====== Record excerpts ======

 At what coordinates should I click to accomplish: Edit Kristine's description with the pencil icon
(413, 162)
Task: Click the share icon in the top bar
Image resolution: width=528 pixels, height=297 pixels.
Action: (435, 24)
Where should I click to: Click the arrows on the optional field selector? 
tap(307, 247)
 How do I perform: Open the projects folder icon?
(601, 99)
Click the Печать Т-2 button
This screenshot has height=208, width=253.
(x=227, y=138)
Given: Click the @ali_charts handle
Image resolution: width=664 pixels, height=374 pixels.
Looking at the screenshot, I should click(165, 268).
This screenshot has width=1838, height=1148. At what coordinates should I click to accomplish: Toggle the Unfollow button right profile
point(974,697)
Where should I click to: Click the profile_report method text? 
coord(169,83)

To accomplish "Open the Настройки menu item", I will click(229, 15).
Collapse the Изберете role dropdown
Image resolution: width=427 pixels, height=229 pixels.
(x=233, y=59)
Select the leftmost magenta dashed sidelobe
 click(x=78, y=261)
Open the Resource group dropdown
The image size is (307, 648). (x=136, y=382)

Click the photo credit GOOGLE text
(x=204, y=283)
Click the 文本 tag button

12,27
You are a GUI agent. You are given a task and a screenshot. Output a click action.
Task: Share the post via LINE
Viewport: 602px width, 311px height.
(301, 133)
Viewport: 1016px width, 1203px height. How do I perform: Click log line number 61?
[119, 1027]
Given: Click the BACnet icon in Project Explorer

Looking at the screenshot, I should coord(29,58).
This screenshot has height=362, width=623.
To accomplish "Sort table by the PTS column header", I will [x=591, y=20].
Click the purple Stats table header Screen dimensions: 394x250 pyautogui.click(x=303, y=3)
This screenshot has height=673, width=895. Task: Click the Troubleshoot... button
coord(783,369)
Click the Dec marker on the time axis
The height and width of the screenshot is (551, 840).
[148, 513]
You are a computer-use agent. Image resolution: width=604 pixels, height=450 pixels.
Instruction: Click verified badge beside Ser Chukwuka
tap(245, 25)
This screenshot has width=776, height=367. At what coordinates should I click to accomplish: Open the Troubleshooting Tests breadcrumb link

======

- Exercise objective -
Lines from the one with "Select the leftmost magenta dashed sidelobe" through the last line of the listing above: return these exactly, and nothing else.

- Solution to the exercise -
Select the leftmost magenta dashed sidelobe
 click(x=78, y=261)
Open the Resource group dropdown
The image size is (307, 648). (x=136, y=382)

Click the photo credit GOOGLE text
(x=204, y=283)
Click the 文本 tag button

12,27
You are a GUI agent. You are given a task and a screenshot. Output a click action.
Task: Share the post via LINE
Viewport: 602px width, 311px height.
(301, 133)
Viewport: 1016px width, 1203px height. How do I perform: Click log line number 61?
[119, 1027]
Given: Click the BACnet icon in Project Explorer

Looking at the screenshot, I should coord(29,58).
This screenshot has height=362, width=623.
To accomplish "Sort table by the PTS column header", I will [x=591, y=20].
Click the purple Stats table header Screen dimensions: 394x250 pyautogui.click(x=303, y=3)
This screenshot has height=673, width=895. Task: Click the Troubleshoot... button
coord(783,369)
Click the Dec marker on the time axis
The height and width of the screenshot is (551, 840).
[148, 513]
You are a computer-use agent. Image resolution: width=604 pixels, height=450 pixels.
Instruction: Click verified badge beside Ser Chukwuka
tap(245, 25)
This screenshot has width=776, height=367. At what coordinates should I click to accomplish: Open the Troubleshooting Tests breadcrumb link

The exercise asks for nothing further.